──────── Available data ────────

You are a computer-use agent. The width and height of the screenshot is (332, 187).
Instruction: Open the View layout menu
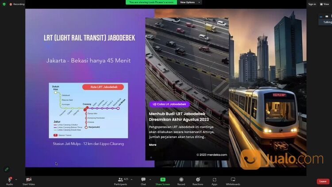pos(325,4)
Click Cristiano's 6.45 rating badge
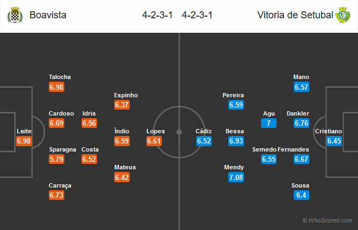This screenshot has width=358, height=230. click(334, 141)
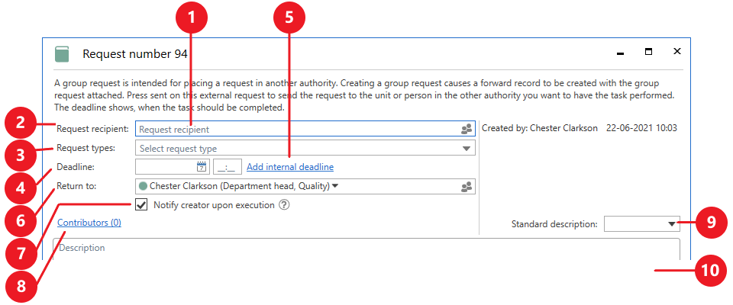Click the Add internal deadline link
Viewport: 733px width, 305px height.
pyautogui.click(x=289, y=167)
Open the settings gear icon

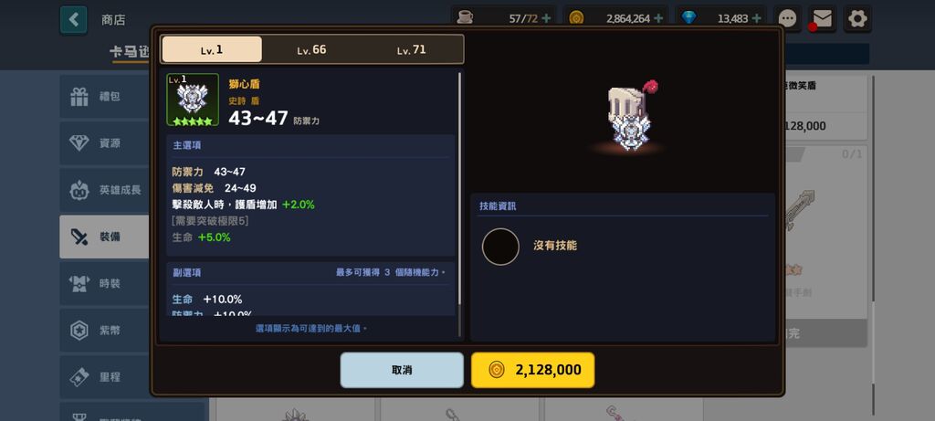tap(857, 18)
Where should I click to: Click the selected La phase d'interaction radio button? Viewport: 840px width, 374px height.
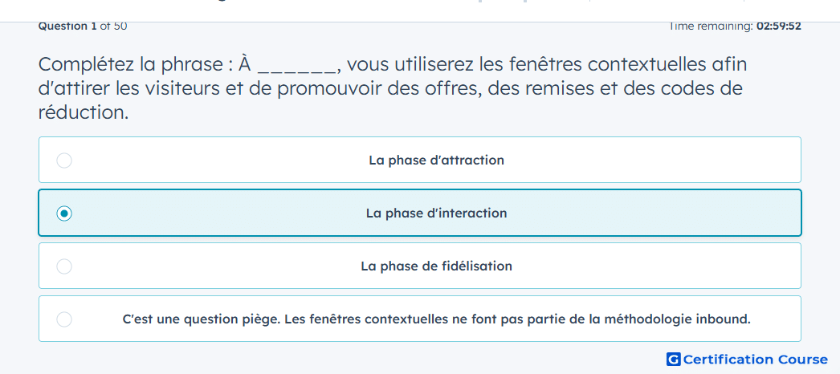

────────

• Instruction
Pick out each line of the records containing the string "Open" and copy those lines. Case matters.

• Output of the task
Instruction: Open the View layout menu
Open the settings gear icon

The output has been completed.